United States District Court, Third Circuit

September 13, 2013

JAMES ST. LOUIS, Petitioner,
v.
PERRY PHELPS, Warden, and ATTORNEY GENERAL OF THE STATE OF DELAWARE, Respondents.

MEMORANDUM ORDER

At Wilmington this 13th day of September, 2013, having reviewed the above captioned case; IT IS ORDERED that petitioner James St. Louis' ("petitioner") Rule 60(b) motions asking the court to reopen his habeas case (D.I. 40; D.I. 44) are DENIED, for the reasons that follow:

1. Background. In May 2001, a Delaware Superior Court jury convicted petitioner of first degree rape and continuous sexual abuse of child. (D.I. 32 at 1) He was sentenced to an aggregate of forty years of incarceration, suspended after twenty-two years for decreasing levels of supervision. See St Louis v. State, 2002 WL 1160979, at *1 (Del. May 24, 2003). The Delaware Supreme Court affirmed petitioner's conviction and sentence on direct appeal. Id.

2. Petitioner filed a timely application for a writ of habeas corpus pursuant to 28 U.S.C. § 2254 (D.I. 2) The State filed an answer in opposition. (D.I. 27)

3. The court denied movant's § 2254 application in a memorandum opinion and order dated April 27, 2006. (D.I. 32; D.I. 33) Petitioner filed a notice of appeal from that decision, which the Third Circuit Court of Appeals denied on December 7, 2006. (D.I. 37)

4. On February 9, 2009, petitioner sought authorization from the Third Circuit to file a successive habeas corpous application pursuant to 28 U.S.C. § 2244(b). See In re: James St. Louis, et. a/., Civ. A. No. 09-1375 (3d Cir. Feb. 9, 2009). The Third Circuit denied that application. See In re: James St. Louis, et. ai., Civ. A. No. 09-1375, McKee, J., Order (3d Cir. Mar. 12, 2009).

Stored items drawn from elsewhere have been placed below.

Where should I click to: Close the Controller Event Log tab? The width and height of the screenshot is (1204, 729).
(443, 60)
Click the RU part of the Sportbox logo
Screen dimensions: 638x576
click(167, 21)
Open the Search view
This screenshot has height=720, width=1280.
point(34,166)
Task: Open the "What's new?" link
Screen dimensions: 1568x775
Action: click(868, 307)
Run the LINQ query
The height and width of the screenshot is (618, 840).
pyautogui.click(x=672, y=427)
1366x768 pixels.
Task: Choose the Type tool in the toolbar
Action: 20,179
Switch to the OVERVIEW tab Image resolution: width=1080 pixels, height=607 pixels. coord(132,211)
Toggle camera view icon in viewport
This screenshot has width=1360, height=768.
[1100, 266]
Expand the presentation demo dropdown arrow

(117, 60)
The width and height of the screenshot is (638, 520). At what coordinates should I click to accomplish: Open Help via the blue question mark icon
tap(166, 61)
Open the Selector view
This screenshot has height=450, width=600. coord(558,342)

5. In July 2009, petitioner again moved the Third Circuit for permission to file a successive habeas corpus application. See In re: James St. Louis, et. a/., Civ. A. No. 09-3120 (3d Cir. July 27, 2009). That request was denied on August 25, 2009, and rehearing was denied on September 23, 2009. See In re: James St. Louis, et ai, Civ. A. No. 09-3120, Chagares, J., Order (3d Cir. Aug. 25, 2009); In re: James St. Louis, et. ai, Civ. A. No. 09-3120, Chagares, J., Order (3d Cir. Sept. 23, 2009)

6. Petitioner filed a Rule 60(b) motion on November 13, 2012. (D.i. 40) The State filed an answer on December 21, 2012, alleging that the court should deny the motion for being a second or successive habeas application. (D.I. 43) Petitioner filed another Rule 60(b) motion on January 7, 2013 (D.I. 44), which merely responds to the State's answer by reasserting the same allegations set forth in his first Rule 60(b) motion. Therefore, the court will review the two motions together.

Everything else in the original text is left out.